AIM — Reproduce word for word the part of the material that opens with the line containing "You are a GUI" and runs through the end of the material. Leave the pictures out.

[begin INPUT FOR THIS TASK]

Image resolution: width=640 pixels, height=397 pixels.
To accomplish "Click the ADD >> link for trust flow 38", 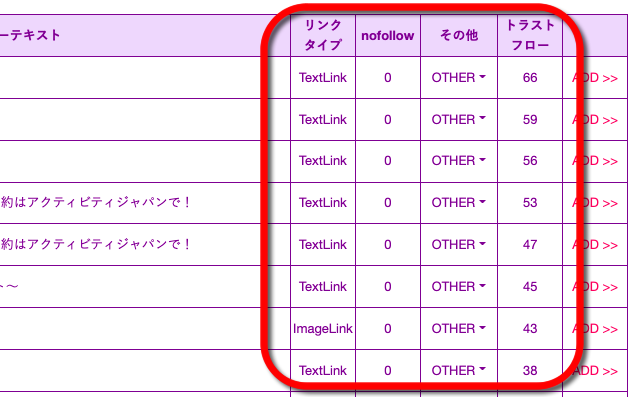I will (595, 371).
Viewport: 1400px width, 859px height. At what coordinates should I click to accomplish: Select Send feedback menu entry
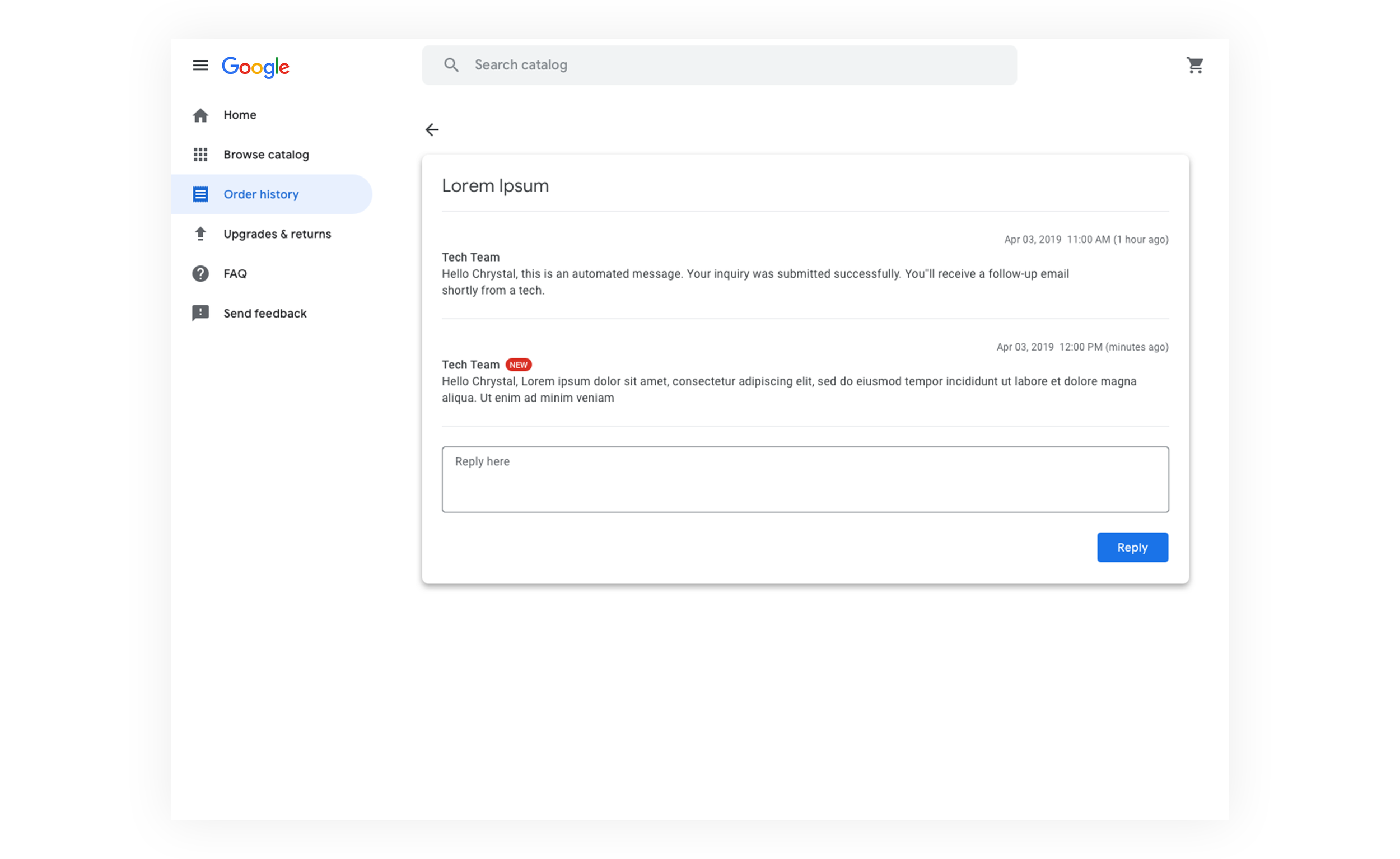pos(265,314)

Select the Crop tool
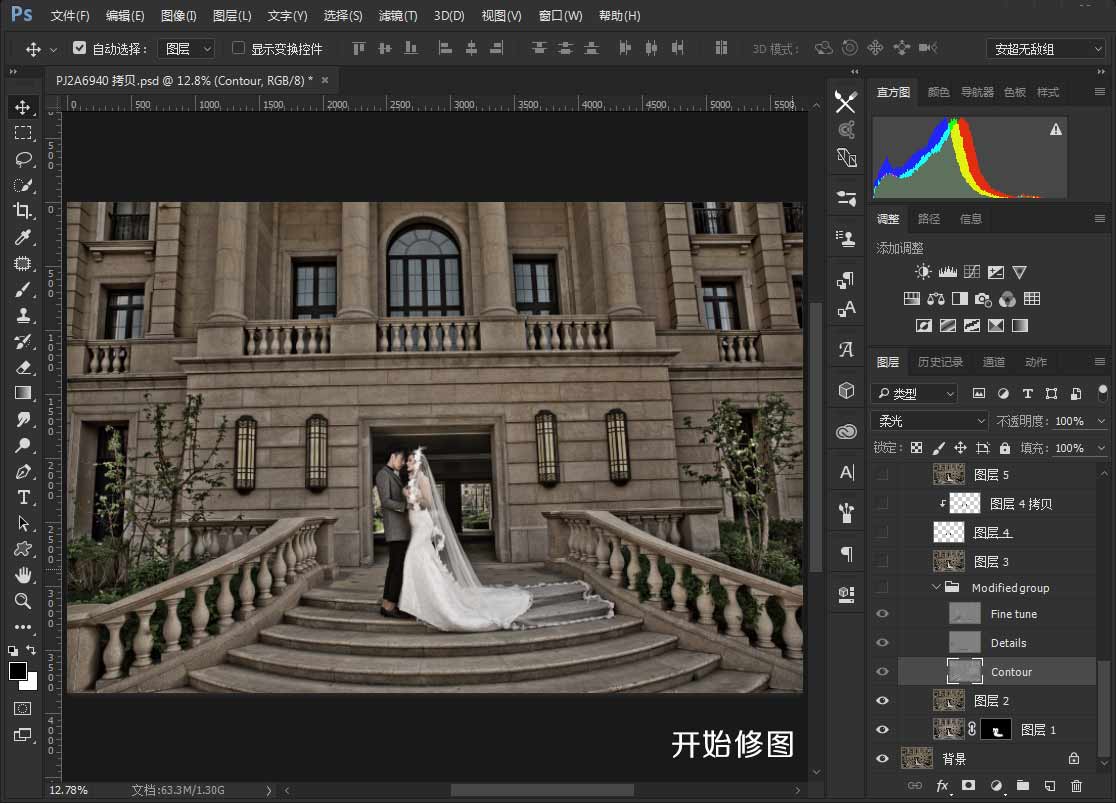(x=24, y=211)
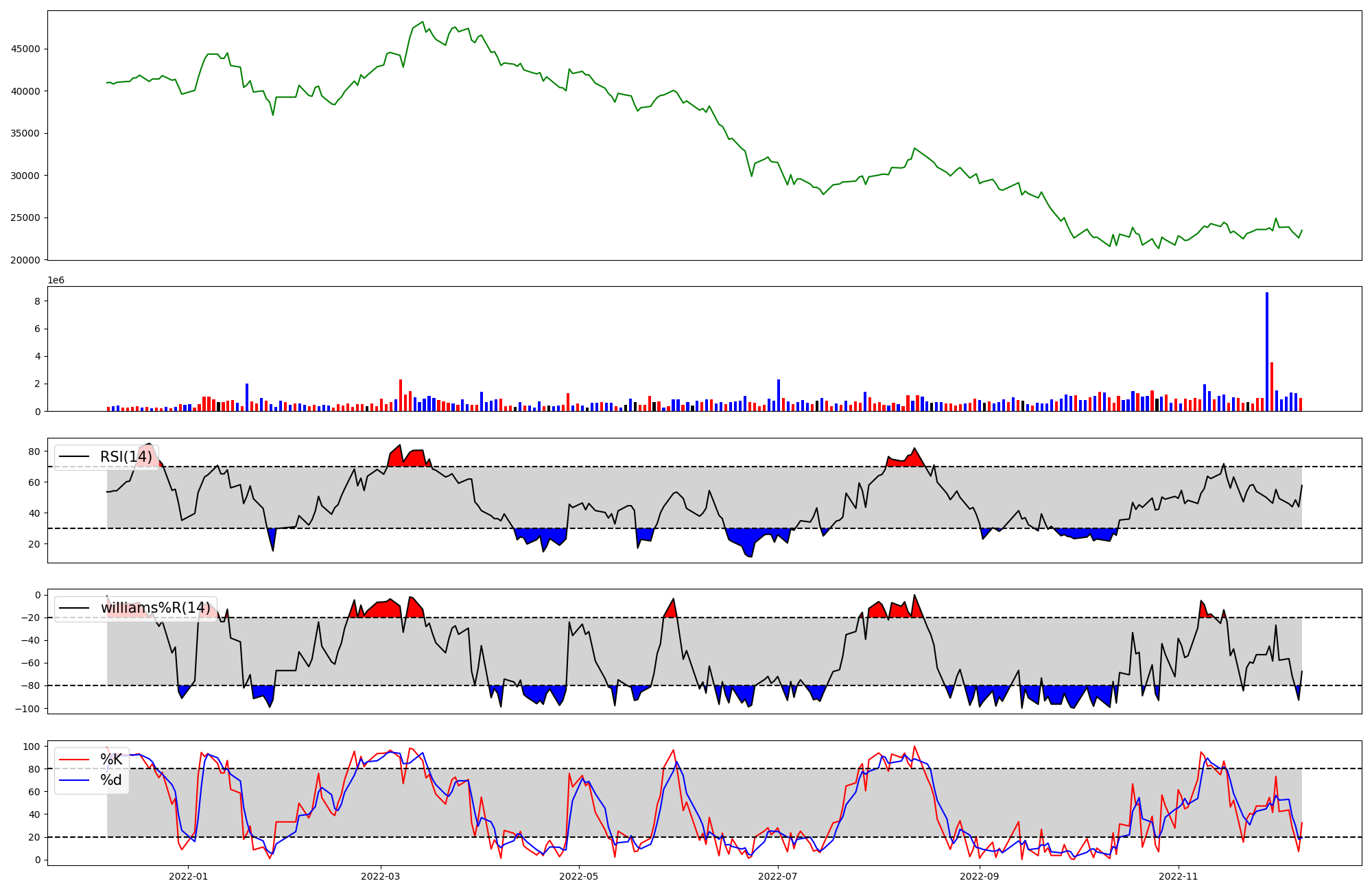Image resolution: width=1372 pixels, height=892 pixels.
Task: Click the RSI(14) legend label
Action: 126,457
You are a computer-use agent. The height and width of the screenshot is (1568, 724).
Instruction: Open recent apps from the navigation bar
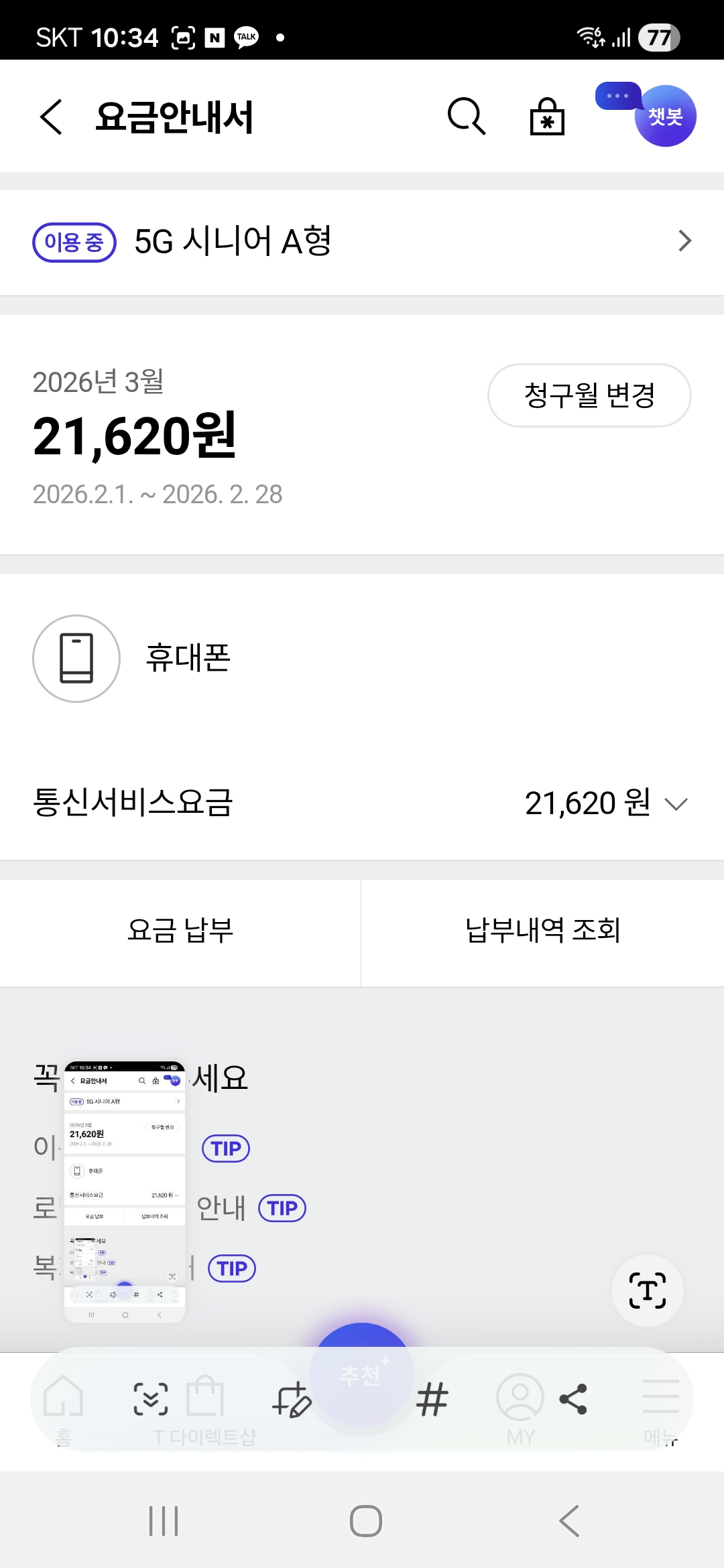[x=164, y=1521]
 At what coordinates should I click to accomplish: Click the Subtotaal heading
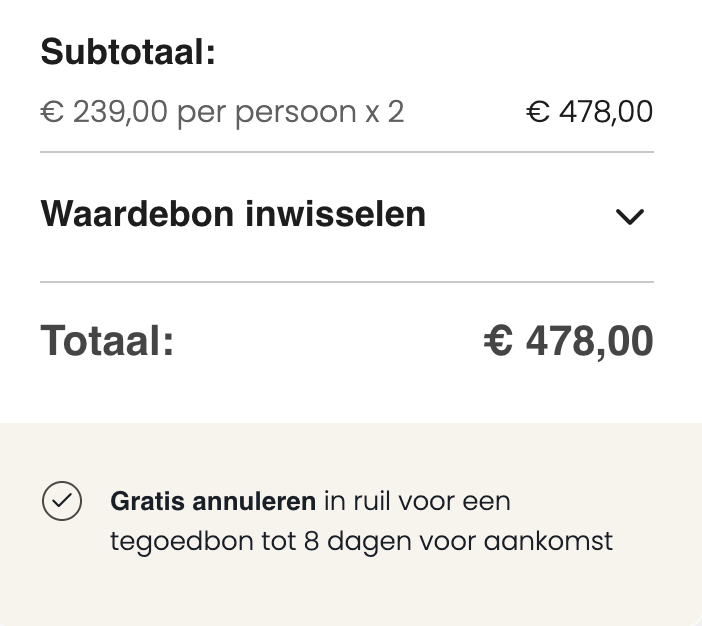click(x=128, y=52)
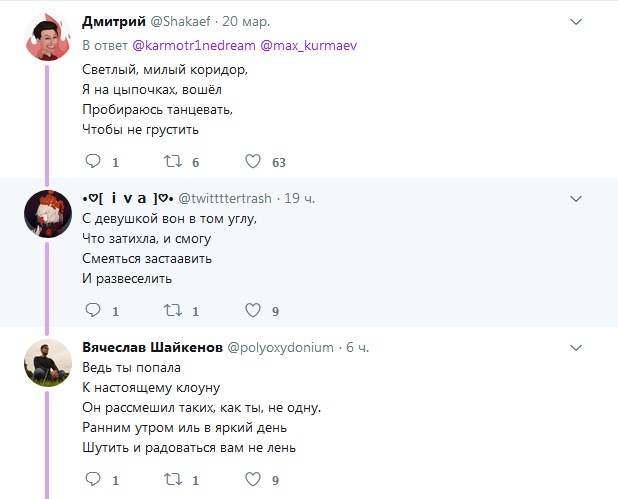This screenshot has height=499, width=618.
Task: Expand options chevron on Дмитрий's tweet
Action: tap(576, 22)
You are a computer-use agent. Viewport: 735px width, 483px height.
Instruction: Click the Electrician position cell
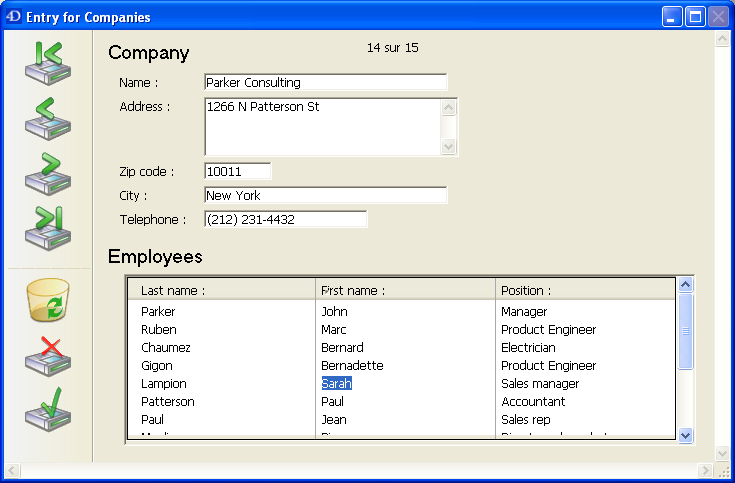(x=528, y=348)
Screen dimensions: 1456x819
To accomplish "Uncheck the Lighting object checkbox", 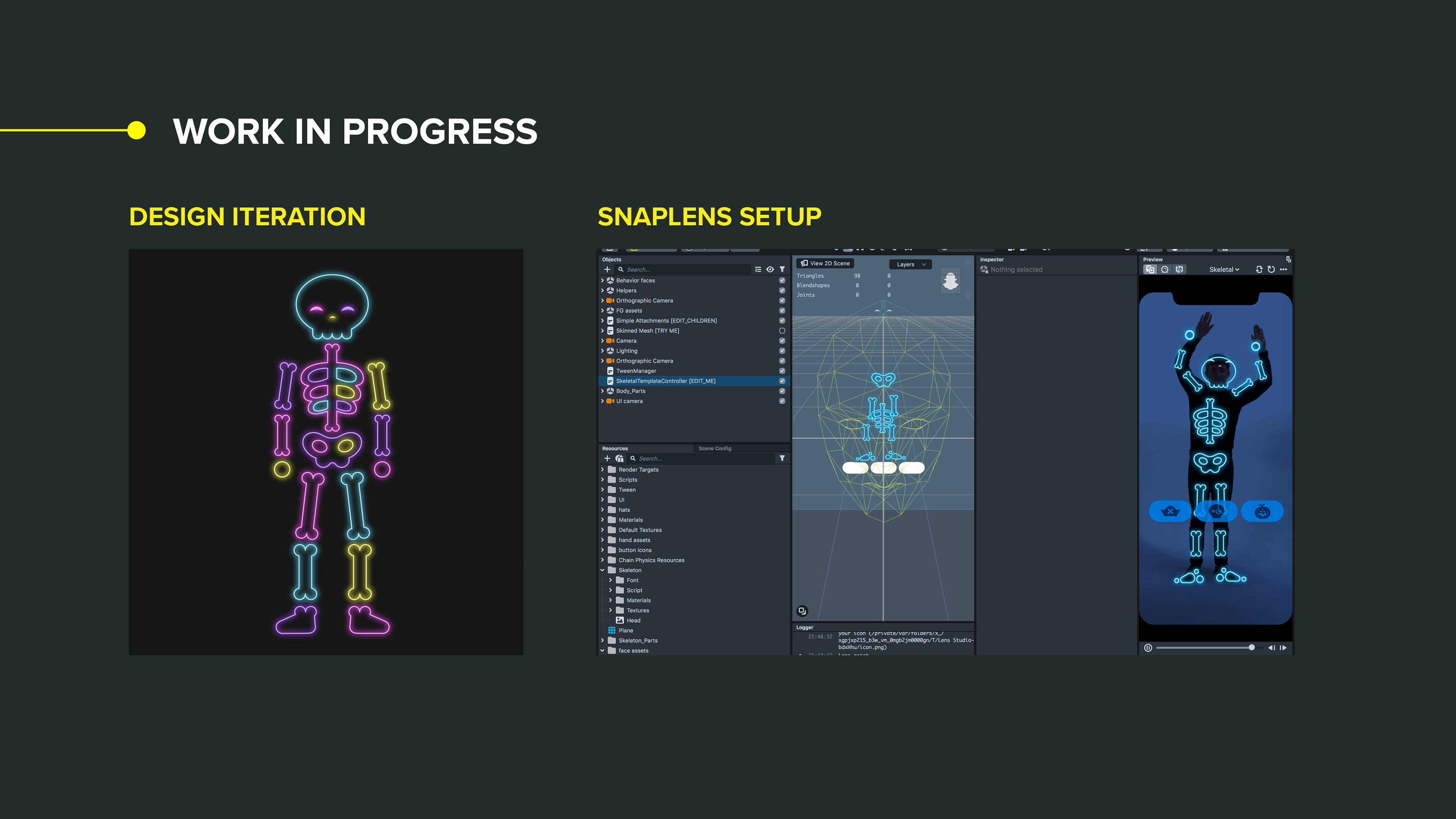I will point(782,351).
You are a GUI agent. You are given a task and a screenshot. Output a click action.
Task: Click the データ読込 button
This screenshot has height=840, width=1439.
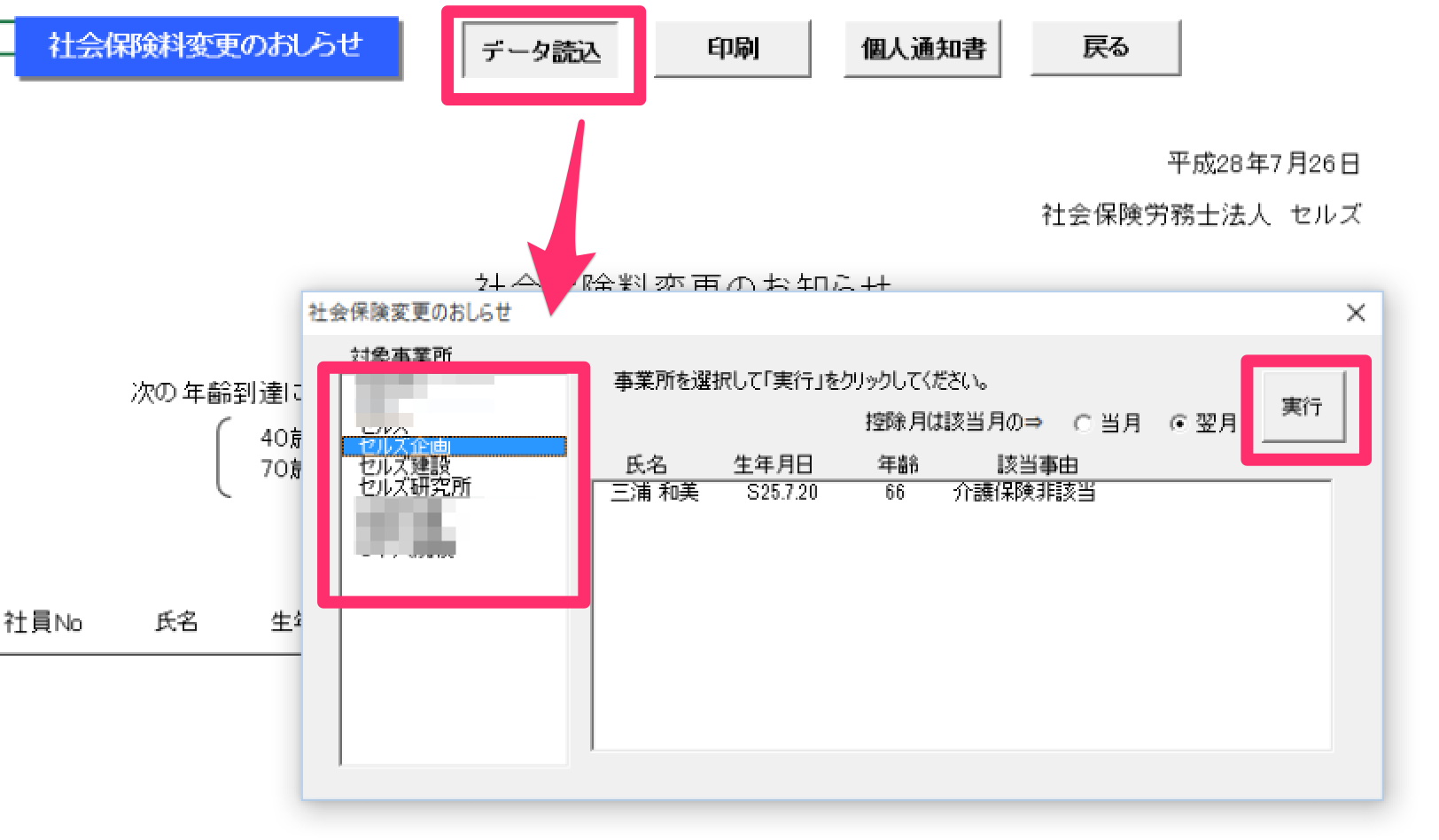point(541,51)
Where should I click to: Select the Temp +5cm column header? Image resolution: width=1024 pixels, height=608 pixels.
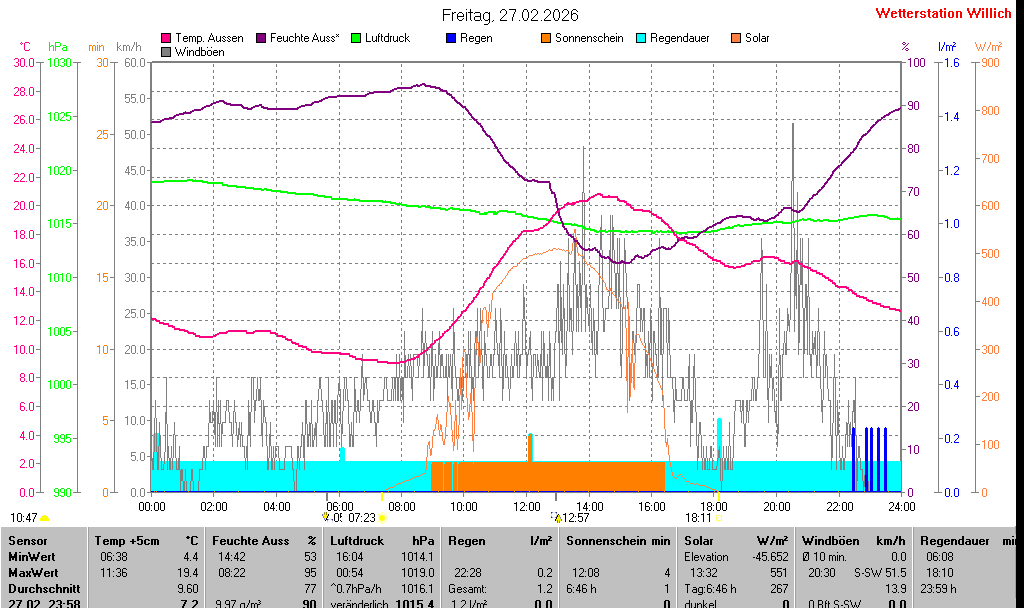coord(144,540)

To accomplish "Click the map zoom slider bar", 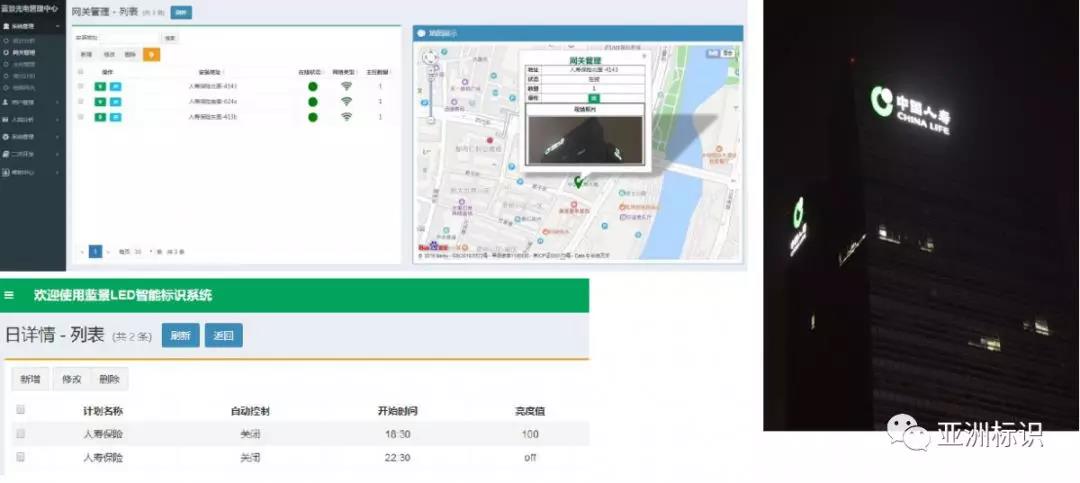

[end INPUT FOR THIS TASK]

SOLUTION FOR THIS EXERCISE —
You are a GUI agent. You are given a task and a screenshot. Output a click action.
Task: Click the データ読込 button
This screenshot has height=840, width=1439.
point(541,51)
Where should I click to: Select the Temp +5cm column header? Image resolution: width=1024 pixels, height=608 pixels.
coord(144,540)

To accomplish "Click the map zoom slider bar", 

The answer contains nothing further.